Never let a collection agency bully you.
My wife has been trying to get a collection agency to explain to her exactly why Ameritech (which SBC bought out several years ago, giving you an idea how long this has been going on) had sent to collections a billing for her old number at her former apartment for something like $400, as she had disconnected that number at the end of May, 2000 when she vacated the apartment. The final bill was paid in full.
The collection agency, after two years of diddling around with SBC, has finally come up with a copy of the bill. But they told her that if they sent her the bill for her to look at, she would be expected to pay the full amount within 72 hours.
Sally called bullshit. “If you send me that bill, what makes you think I’m going to meekly roll over and pay it? I may decide not to pay it, since I don’t think I owe the money to begin with.”
The response was, “Well, we had to pay Ameritech to get a copy of this bill.”
So Sally called her lawyer this morning and he said, you call them back and tell them that they must provide you with proof of documentation, and they had to suspend collections when you contested it in the first place. The fact that it took them nearly two years to get a copy of the bill out of Ameritech’s ridiculous billing system isn’t your problem. So it is illegal to tell you that you have to pay within 72 hours — and besides, 72 hours from what? From them sending it, or from you receiving it? — since at this point they are not in a position to demand such.

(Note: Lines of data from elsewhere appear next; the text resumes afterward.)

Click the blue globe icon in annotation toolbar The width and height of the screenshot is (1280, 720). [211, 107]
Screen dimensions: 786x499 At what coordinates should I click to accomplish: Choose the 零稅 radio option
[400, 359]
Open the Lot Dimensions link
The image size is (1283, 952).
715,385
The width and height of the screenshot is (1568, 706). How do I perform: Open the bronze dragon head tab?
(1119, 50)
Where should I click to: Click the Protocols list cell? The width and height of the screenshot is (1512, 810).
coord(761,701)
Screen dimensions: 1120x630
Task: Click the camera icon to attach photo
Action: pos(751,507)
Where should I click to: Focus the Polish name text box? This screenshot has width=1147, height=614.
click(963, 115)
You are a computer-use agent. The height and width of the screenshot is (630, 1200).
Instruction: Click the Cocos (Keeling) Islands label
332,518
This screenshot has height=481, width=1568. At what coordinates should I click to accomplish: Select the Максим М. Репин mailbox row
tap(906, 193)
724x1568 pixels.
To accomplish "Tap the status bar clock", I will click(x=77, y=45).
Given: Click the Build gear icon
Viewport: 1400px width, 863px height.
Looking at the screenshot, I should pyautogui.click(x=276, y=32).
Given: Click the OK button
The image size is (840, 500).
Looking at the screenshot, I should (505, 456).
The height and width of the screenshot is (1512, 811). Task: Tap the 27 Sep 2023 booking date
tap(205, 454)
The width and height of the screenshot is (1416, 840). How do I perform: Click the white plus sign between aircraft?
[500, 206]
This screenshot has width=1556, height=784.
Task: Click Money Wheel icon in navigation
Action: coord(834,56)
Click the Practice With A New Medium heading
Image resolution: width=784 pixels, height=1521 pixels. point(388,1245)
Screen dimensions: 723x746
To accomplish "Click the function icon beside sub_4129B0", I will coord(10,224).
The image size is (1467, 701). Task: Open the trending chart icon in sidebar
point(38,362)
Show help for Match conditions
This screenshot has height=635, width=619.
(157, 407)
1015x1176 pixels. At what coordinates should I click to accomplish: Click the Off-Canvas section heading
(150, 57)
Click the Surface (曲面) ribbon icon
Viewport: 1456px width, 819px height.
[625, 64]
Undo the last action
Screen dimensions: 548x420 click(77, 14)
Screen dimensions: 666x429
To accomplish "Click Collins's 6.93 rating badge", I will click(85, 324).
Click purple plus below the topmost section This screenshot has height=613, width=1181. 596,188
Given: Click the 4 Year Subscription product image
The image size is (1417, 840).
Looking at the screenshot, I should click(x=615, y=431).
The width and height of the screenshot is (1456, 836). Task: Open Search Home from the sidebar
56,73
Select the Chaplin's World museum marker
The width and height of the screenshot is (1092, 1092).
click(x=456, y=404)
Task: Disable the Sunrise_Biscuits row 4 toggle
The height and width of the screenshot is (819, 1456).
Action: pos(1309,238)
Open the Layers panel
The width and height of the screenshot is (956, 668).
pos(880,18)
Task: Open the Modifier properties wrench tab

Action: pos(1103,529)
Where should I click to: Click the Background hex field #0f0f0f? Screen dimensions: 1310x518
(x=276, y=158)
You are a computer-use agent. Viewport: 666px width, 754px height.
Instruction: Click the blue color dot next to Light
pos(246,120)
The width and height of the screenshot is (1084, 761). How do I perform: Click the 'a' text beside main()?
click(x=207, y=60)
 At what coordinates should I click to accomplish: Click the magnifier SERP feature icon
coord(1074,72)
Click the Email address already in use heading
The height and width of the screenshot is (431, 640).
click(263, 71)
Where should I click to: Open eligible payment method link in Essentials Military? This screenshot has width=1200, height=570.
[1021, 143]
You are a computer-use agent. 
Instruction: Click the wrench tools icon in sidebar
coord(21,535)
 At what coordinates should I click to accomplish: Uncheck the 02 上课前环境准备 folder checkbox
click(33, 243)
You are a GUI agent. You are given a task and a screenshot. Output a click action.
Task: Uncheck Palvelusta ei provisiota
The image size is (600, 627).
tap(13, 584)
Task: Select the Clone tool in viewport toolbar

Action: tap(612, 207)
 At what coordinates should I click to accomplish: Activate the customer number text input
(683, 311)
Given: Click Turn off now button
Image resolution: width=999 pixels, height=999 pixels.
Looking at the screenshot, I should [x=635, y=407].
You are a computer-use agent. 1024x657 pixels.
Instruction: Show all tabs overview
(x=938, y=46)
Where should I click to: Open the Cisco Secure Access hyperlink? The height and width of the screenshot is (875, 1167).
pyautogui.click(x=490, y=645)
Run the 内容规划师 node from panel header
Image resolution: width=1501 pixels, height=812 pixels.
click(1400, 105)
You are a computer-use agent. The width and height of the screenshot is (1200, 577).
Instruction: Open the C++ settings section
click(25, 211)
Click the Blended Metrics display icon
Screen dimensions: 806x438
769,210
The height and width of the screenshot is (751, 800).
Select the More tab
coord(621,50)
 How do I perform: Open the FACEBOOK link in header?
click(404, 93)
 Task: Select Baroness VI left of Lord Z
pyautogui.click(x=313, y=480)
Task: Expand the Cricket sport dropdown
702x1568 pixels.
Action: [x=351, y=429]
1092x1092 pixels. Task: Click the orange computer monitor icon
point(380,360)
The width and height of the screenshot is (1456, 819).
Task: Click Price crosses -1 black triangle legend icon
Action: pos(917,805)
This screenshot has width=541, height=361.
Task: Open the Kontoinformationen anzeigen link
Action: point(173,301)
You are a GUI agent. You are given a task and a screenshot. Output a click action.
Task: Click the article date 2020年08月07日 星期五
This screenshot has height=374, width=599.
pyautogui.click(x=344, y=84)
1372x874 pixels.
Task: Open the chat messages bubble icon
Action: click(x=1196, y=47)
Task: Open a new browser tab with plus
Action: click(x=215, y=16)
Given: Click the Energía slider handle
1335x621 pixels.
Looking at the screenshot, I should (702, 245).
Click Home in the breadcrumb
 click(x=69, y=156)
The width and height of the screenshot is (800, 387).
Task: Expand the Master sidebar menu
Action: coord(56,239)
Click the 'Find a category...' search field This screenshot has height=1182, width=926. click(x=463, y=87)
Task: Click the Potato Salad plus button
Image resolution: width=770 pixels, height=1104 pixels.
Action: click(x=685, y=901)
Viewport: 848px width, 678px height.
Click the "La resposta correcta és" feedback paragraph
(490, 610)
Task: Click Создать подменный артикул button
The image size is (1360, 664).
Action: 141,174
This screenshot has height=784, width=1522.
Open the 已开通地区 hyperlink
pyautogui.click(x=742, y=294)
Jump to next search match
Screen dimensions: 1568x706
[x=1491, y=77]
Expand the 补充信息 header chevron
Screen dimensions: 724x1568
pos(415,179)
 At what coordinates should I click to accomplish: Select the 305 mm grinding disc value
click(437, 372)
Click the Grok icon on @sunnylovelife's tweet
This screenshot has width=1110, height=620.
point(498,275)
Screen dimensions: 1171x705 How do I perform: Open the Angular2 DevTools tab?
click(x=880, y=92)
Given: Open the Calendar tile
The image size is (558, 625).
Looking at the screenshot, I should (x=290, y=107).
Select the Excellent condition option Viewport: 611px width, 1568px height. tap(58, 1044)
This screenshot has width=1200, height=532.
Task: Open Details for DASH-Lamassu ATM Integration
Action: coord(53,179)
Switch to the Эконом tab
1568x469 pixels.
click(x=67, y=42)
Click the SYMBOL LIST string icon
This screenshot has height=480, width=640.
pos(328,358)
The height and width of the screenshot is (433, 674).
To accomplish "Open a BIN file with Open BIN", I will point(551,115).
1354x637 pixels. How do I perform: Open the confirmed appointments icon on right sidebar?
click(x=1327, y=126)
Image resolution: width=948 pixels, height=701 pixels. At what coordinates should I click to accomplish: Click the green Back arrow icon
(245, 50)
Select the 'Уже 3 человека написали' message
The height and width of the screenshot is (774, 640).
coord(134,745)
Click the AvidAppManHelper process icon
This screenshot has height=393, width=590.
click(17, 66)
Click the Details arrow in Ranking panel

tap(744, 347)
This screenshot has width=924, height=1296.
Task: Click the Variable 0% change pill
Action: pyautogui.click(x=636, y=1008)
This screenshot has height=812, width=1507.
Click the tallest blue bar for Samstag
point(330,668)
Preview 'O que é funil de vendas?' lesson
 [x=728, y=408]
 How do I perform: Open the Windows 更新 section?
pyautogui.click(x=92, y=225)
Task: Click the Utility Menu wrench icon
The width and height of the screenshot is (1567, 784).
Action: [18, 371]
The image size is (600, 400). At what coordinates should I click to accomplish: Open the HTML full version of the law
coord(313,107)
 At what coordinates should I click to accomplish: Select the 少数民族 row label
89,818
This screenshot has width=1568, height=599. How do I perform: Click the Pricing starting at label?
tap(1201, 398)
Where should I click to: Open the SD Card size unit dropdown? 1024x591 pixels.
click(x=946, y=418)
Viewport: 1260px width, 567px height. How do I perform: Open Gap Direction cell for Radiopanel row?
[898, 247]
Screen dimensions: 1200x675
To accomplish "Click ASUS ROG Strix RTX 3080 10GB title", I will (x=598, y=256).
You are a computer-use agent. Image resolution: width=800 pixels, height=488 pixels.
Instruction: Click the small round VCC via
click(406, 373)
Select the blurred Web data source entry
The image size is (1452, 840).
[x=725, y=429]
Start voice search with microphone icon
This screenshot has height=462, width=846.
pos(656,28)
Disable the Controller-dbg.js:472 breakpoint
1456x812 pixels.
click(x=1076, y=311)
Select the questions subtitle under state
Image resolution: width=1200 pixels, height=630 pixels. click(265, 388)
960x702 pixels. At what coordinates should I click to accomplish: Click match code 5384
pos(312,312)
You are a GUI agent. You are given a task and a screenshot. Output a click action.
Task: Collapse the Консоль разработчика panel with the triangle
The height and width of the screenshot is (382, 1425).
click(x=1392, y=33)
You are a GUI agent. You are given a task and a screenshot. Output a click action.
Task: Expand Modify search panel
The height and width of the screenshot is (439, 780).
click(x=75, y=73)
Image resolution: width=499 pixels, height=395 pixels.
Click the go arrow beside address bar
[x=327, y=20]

So she’s going to call the collection agency back and pretty much tell them either send the bill and wait for me to decide if I’m going to pay it, or you can talk to my lawyer (who is an old family friend and will do this work pro bono, I’m sure).
This should be interesting. And if this is a bullshit billing, you can bet that we’re going to complain to the IURC (for the phone bill) and to the Secretary of State (for the assholishness of the collection agency). In point of fact we will probably complain anyway, at the very least because of the way the collection agency has jerked us around for two years.
The other question that remains is, if she owed that much money to Ameritech, why in hell didn’t they disconnect her for non-payment? I know far too many people who got on the wrong end of that argument. If they paid their bill a day late, they got dropped. So the whole thing is just very, very strange. (It did occur to me that she might have downloaded some dialbot that was calling 900 numbers all day while she was at work, say, the last month she was in the place. But if that’s the case, I can’t understand why the dialbot didn’t continue to work here after she moved in and hooked her computer up to my phone line…)
As they say, “Developing…”
[Later: Jeebus, it’s worse than I thought. It’s Asset Acceptance Corp. who’s calling her. Do a google on them and see what a scummy operation they run. I told Sally to have her lawyer handle this and not to talk to them at all unless he tells her to.]